AIMS To determine if there is any association between the findings of visual assessment performed at the age of 5 months and neurodevelopmental outcome at the age of 2 years in children who have ...sustained hypoxic-ischaemic insults. METHODS Twenty nine term infants with hypoxic–ischaemic encephalopathy and/or brain lesions on neonatal magnetic resonance imaging (MRI) were prospectively evaluated. At 5 months of age all the infants had their visual function assessed using the Atkinson Battery of Child Development for Examining Functional Vision, which includes the assessments of optokinetic nystagmus (OKN), acuity, visual fields, fixation shift and phase and orientation reversal visual evoked potentials. At 2 years of age the children had a structured neurological evaluation and a Griffiths developmental assessment. RESULTS There was good correlation between the extent of the early detected visual impairment and both neuromotor and global development. Children with more than three out of five abnormal visual tests at 5 months of age tended to have abnormal neurological examination results and abnormal developmental quotients.
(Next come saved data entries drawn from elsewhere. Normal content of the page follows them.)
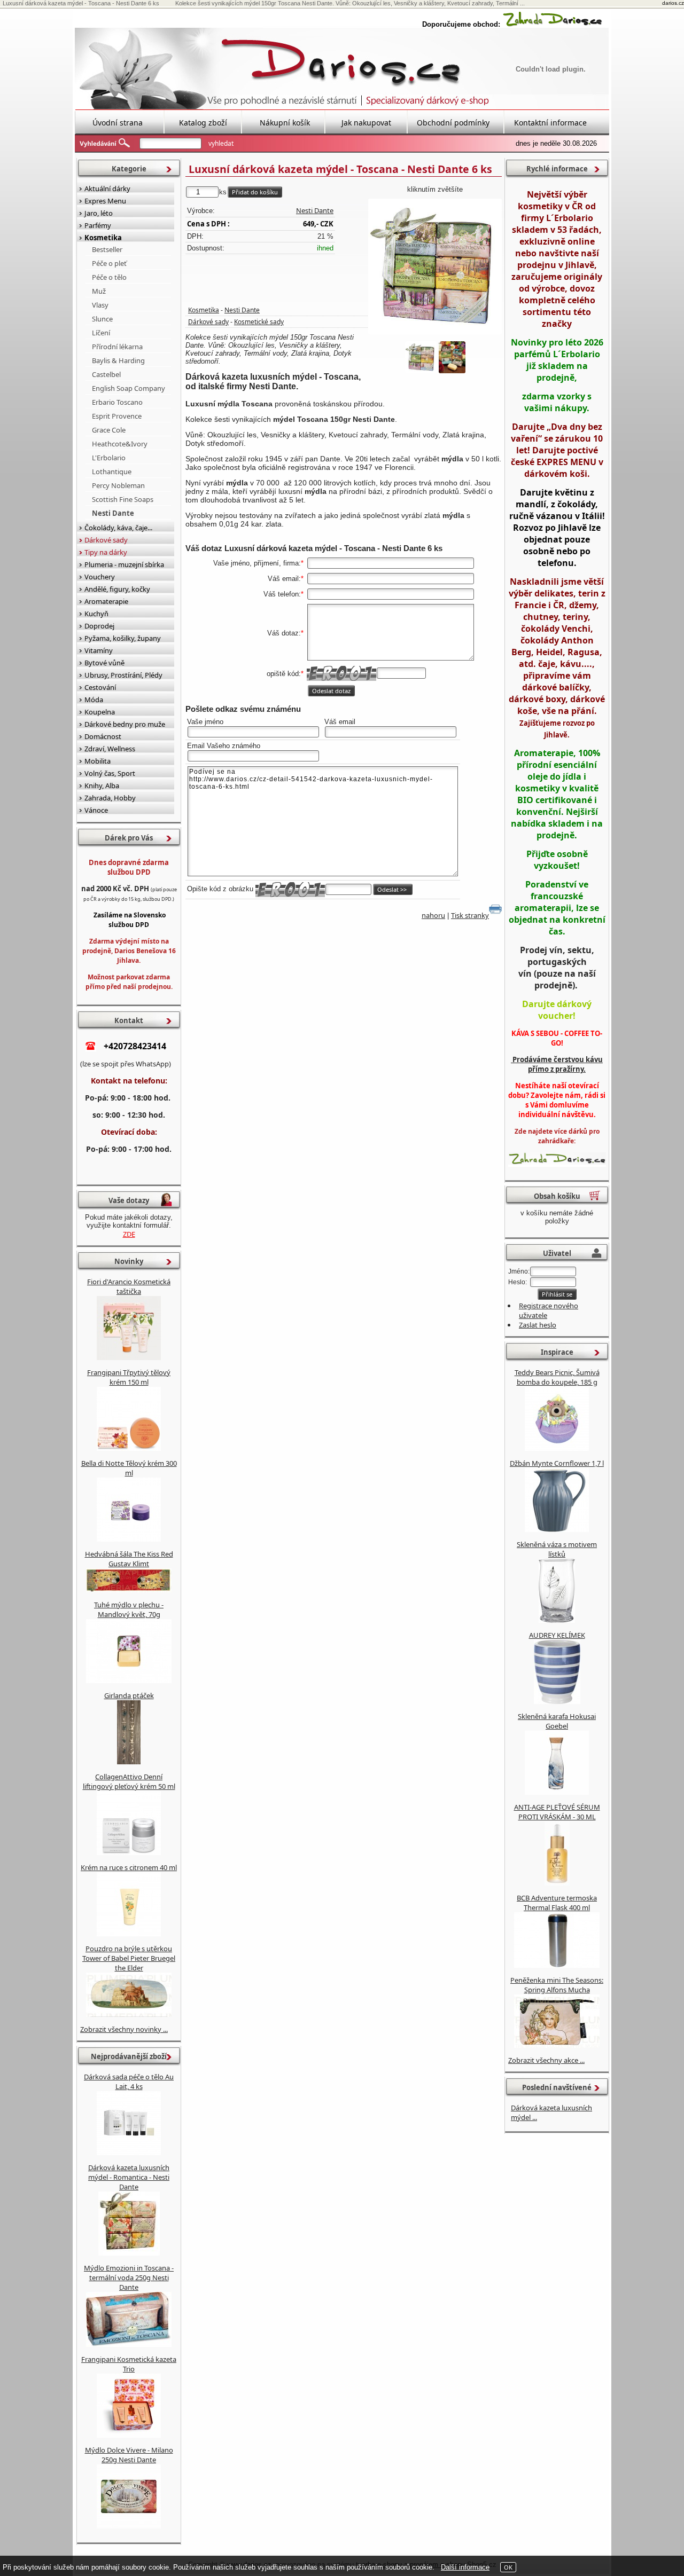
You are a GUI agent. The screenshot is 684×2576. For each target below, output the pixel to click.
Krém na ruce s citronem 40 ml (129, 1867)
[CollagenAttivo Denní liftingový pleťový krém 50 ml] (129, 1852)
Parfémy (97, 225)
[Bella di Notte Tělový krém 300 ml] (129, 1539)
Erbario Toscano (117, 402)
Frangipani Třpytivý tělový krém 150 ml (128, 1377)
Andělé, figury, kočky (117, 589)
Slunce (102, 319)
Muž (99, 291)
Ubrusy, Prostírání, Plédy (123, 675)
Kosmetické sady (259, 321)
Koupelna (99, 712)
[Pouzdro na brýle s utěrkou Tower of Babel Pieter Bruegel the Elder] (129, 2014)
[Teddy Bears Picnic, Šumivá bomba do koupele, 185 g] (557, 1448)
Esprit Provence (117, 416)
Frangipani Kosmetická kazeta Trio (128, 2364)
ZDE (129, 1234)
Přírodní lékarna (117, 346)
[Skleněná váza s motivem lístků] (557, 1620)
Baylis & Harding (118, 360)
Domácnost (102, 736)
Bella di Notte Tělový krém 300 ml (129, 1468)
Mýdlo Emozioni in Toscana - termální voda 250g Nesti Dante (129, 2277)
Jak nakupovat (366, 122)
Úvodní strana (117, 122)
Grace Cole (109, 430)
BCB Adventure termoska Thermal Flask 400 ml (557, 1902)
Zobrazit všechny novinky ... (124, 2029)
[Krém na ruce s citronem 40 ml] (129, 1933)
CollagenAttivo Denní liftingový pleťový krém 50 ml (129, 1781)
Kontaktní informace (550, 122)
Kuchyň (96, 613)
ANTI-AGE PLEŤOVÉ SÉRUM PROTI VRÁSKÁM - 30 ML (557, 1811)
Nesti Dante (314, 210)
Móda (93, 699)
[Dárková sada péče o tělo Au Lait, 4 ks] (129, 2152)
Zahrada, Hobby (110, 798)
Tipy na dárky (105, 552)
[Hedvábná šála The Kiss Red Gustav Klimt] (129, 1590)
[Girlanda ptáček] (129, 1761)
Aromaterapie (106, 601)
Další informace (465, 2567)
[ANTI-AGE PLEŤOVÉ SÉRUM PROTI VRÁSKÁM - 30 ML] (557, 1883)
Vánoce (96, 810)
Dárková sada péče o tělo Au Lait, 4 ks (129, 2081)
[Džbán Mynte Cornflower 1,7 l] (557, 1529)
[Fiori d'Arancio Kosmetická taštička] (129, 1357)
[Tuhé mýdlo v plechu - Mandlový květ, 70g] (129, 1680)
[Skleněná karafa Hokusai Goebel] (557, 1792)
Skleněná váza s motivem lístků (557, 1549)
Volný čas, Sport (109, 773)
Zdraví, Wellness (109, 748)
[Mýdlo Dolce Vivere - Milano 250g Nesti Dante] (129, 2526)
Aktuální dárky (107, 188)
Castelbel (106, 374)
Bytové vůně (104, 662)
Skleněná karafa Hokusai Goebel (557, 1721)
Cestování (100, 687)
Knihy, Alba (101, 785)
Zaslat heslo (537, 1325)
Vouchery (99, 577)
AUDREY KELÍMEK (557, 1635)
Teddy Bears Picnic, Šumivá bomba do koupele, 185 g (557, 1377)
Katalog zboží (203, 122)
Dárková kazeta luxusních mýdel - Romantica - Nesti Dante (128, 2177)
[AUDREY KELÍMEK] (557, 1701)
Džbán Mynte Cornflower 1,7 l (557, 1463)
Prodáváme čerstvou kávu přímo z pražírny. (557, 1064)
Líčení (101, 332)
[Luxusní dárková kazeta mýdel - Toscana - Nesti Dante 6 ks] (435, 266)
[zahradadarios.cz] (552, 24)
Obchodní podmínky (453, 122)
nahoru (433, 915)
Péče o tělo (109, 277)
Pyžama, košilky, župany (122, 638)
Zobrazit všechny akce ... (546, 2060)
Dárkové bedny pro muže (124, 724)
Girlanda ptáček (129, 1695)
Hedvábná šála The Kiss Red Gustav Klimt (129, 1558)
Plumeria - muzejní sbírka (124, 564)
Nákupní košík (285, 122)
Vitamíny (98, 650)
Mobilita (97, 761)
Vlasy (100, 305)
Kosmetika (203, 310)
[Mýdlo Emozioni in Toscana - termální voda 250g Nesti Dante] (129, 2344)
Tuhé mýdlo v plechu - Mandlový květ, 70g (129, 1609)
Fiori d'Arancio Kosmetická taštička (128, 1286)
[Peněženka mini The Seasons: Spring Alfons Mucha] (557, 2045)
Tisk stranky (470, 915)
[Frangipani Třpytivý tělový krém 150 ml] (129, 1448)
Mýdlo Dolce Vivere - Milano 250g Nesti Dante (129, 2454)
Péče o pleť (109, 263)
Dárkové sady (208, 321)
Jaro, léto (98, 213)
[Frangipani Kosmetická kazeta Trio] (129, 2435)
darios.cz (673, 3)
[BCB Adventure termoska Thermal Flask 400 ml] (557, 1965)
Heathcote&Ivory (119, 444)
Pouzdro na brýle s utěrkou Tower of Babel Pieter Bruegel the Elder (128, 1958)
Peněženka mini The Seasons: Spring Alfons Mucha (556, 1984)
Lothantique (111, 471)
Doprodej (99, 626)
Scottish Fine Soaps (122, 499)
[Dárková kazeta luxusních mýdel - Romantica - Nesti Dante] (129, 2253)
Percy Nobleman (118, 485)
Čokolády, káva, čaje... (118, 527)
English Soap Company (128, 388)
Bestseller (107, 249)
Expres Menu (105, 201)
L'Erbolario (109, 457)
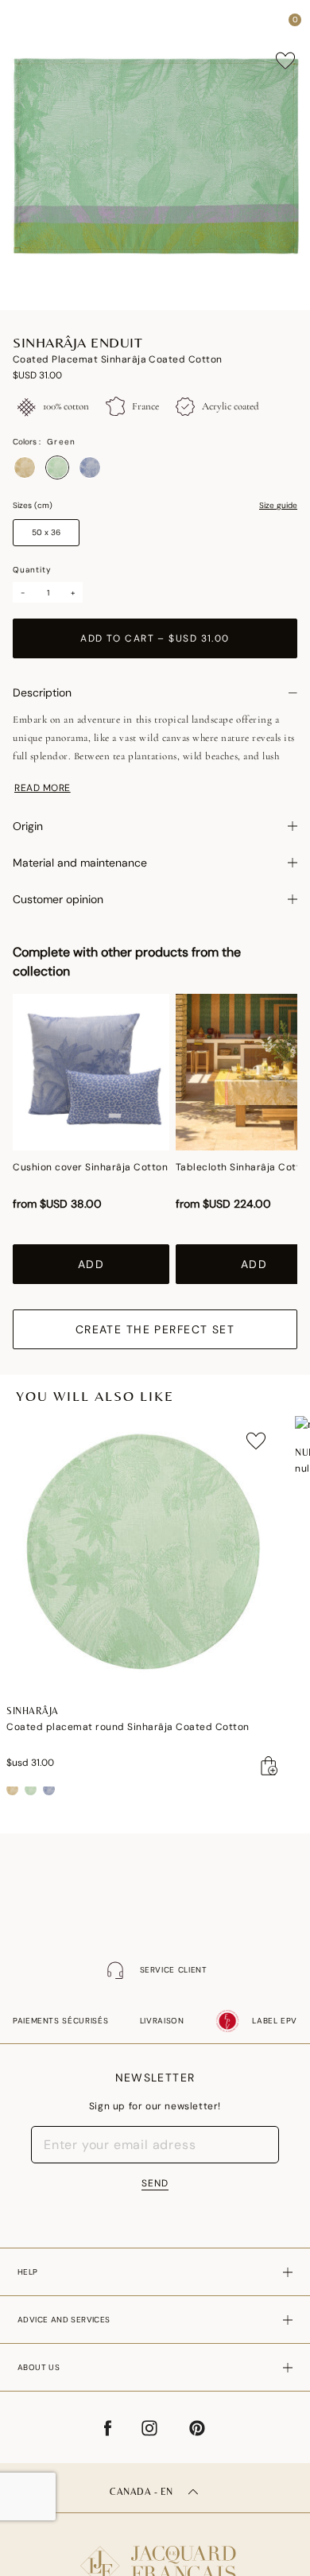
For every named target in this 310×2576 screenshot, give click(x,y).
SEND (155, 2183)
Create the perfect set (155, 1329)
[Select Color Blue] (90, 467)
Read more (42, 788)
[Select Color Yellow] (25, 467)
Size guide (278, 506)
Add (91, 1264)
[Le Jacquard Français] (155, 2553)
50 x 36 (46, 532)
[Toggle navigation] (26, 24)
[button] (265, 23)
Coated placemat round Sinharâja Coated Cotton (128, 1727)
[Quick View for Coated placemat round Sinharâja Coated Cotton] (269, 1766)
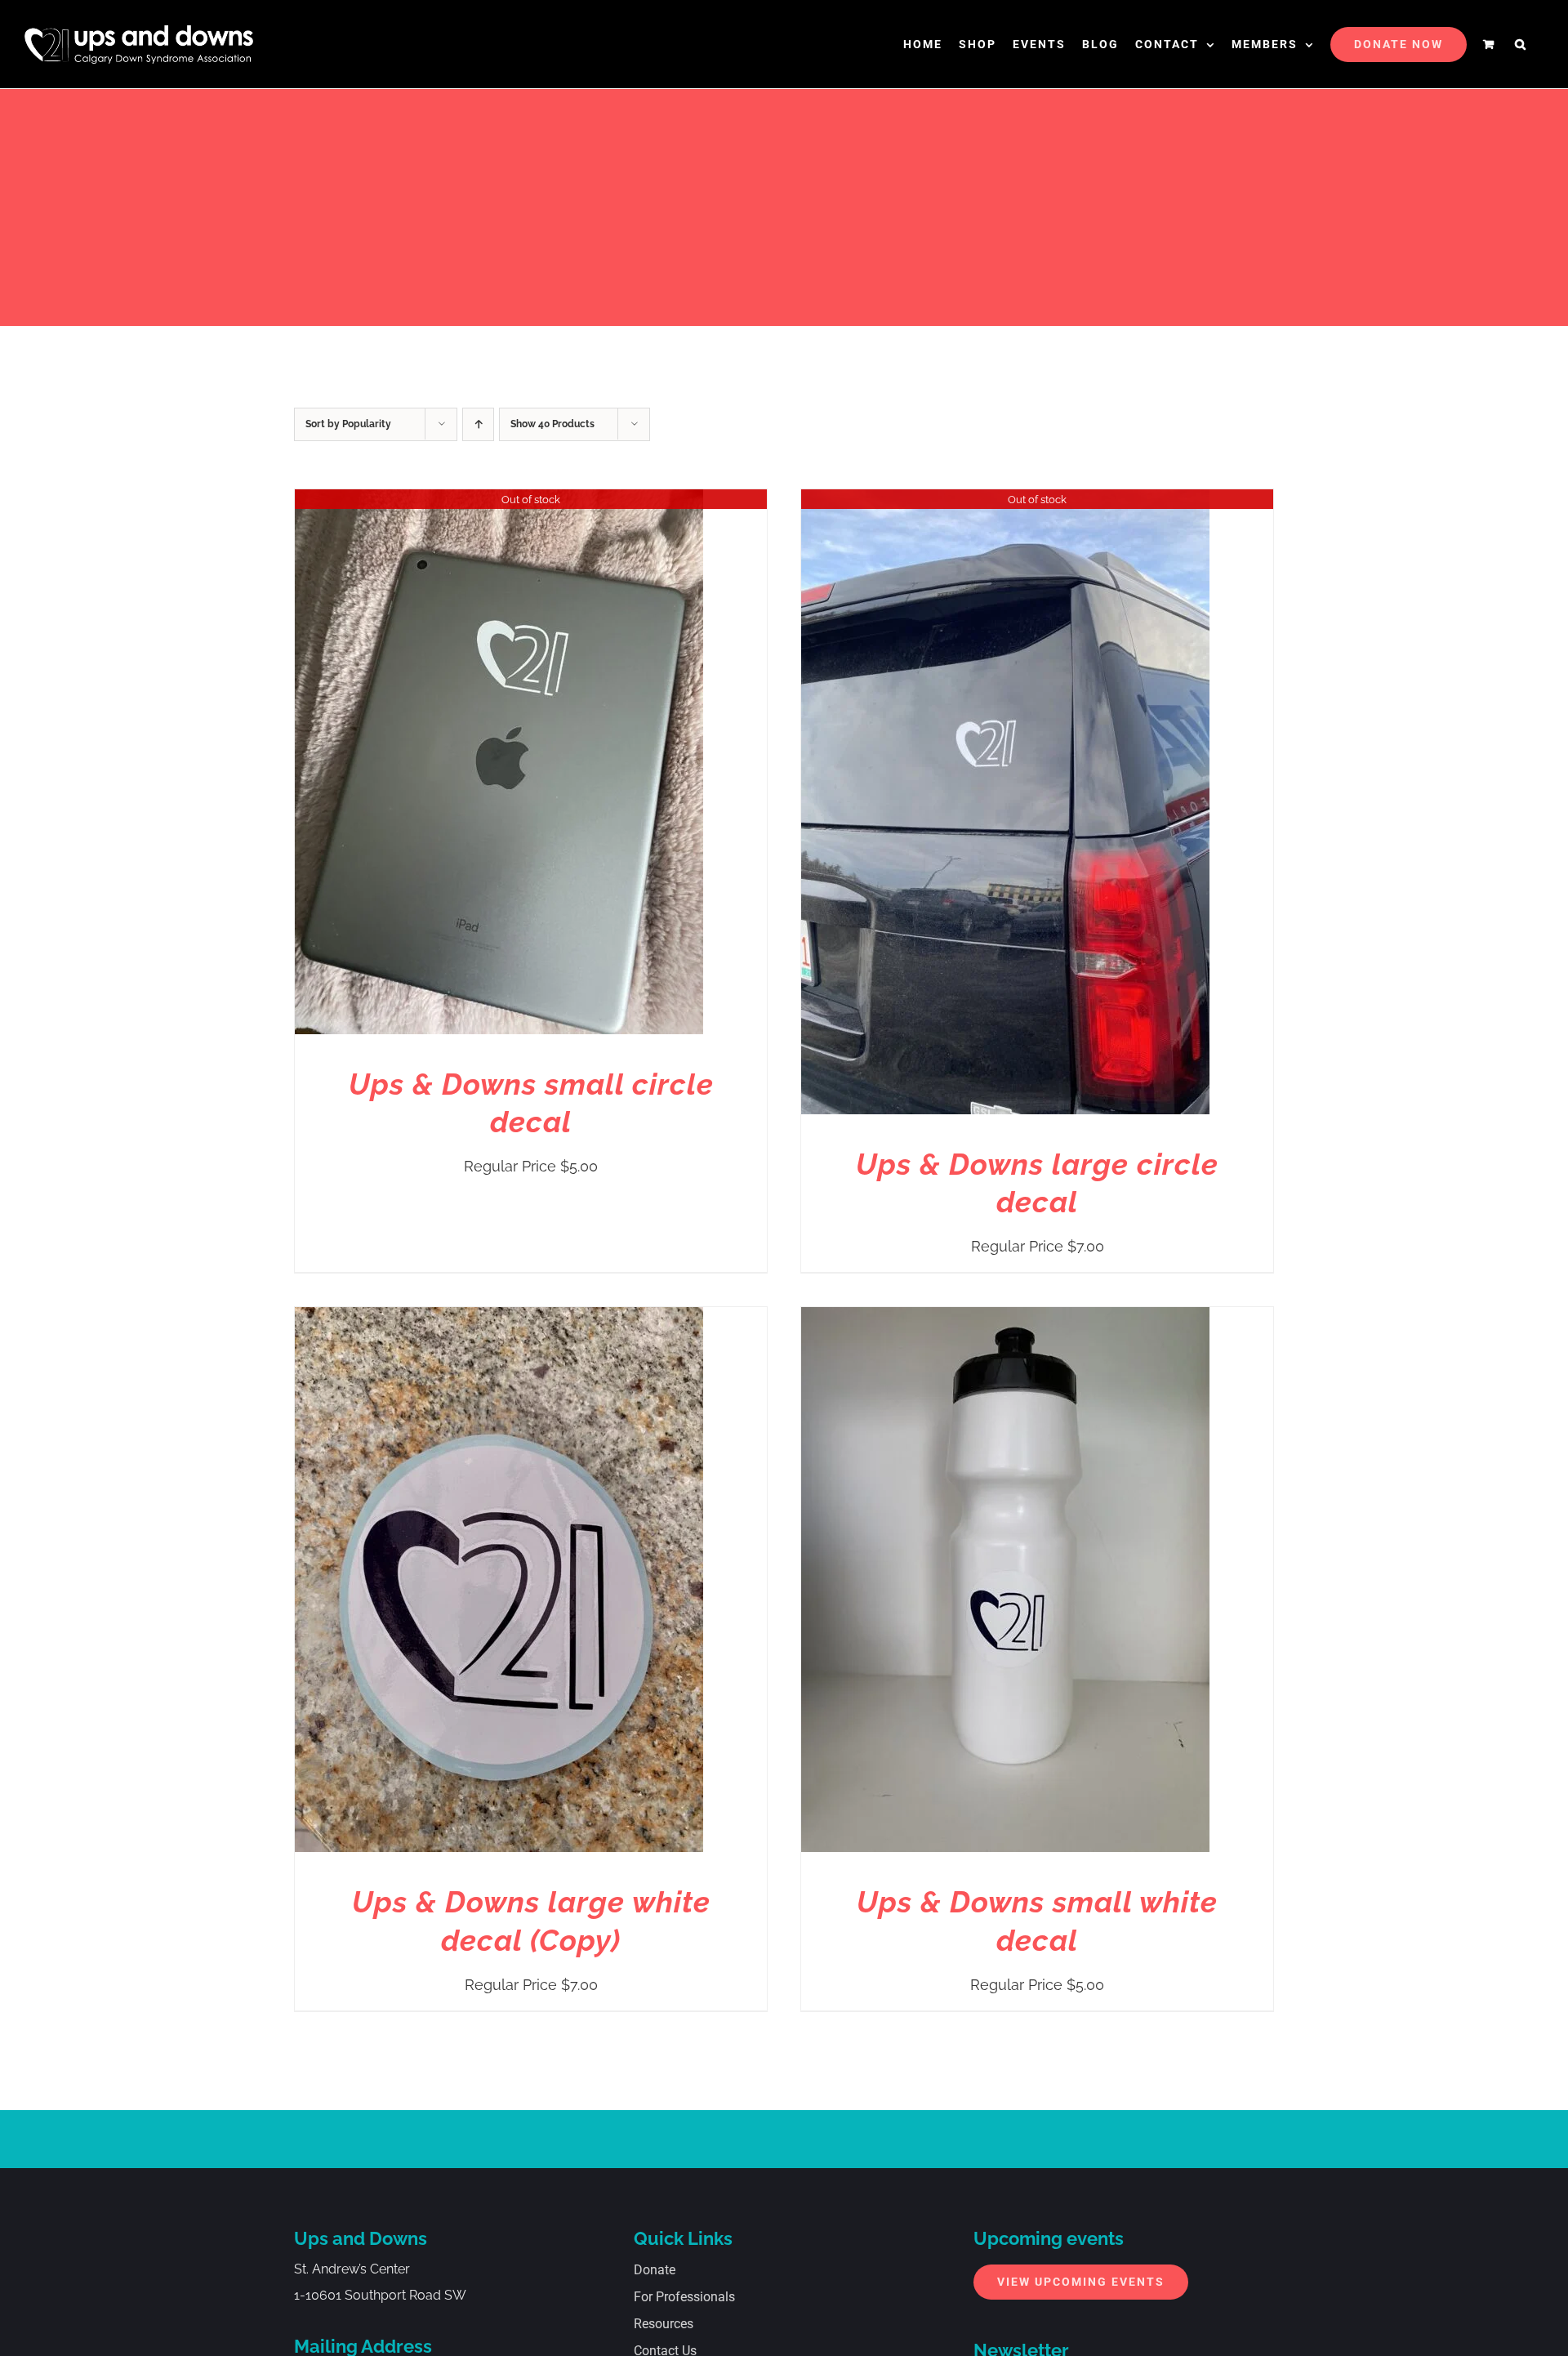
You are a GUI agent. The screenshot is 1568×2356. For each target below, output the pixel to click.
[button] (1521, 44)
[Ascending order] (478, 424)
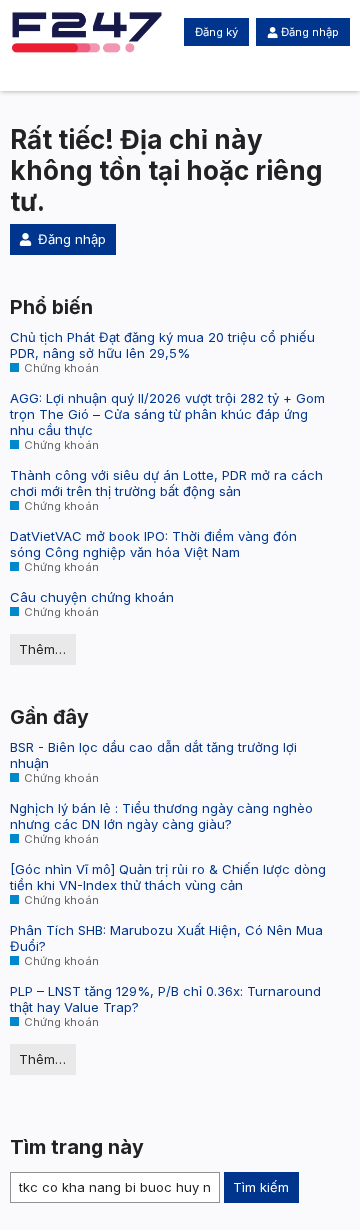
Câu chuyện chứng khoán (92, 597)
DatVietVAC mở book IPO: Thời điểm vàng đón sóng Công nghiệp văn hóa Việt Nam (153, 544)
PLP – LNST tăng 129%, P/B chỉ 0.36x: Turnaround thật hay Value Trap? (165, 999)
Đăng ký (216, 32)
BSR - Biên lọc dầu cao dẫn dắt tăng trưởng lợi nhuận (153, 755)
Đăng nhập (310, 32)
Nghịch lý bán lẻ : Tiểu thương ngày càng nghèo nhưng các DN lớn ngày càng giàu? (161, 816)
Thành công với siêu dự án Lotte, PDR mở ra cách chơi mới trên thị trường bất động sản (166, 483)
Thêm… (42, 649)
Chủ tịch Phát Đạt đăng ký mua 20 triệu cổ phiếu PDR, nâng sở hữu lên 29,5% (162, 345)
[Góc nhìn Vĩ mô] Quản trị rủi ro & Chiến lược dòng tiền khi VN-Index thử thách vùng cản (168, 877)
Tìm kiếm (261, 1187)
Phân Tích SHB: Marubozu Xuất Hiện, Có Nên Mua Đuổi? (166, 938)
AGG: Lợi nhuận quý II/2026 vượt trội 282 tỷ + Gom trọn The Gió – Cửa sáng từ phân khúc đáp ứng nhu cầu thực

Children with three or fewer abnormalities tended to have developmental quotients in the normal range; the level of their performance, however, was still related to the number of visual tests passed. CONCLUSIONS Individual visual tests can provide important prognostic information. While abnormal OKN and acuity were always associated with abnormal outcome, normal results on visual evoked potentials and fixation shift tended to be associated with normal outcome.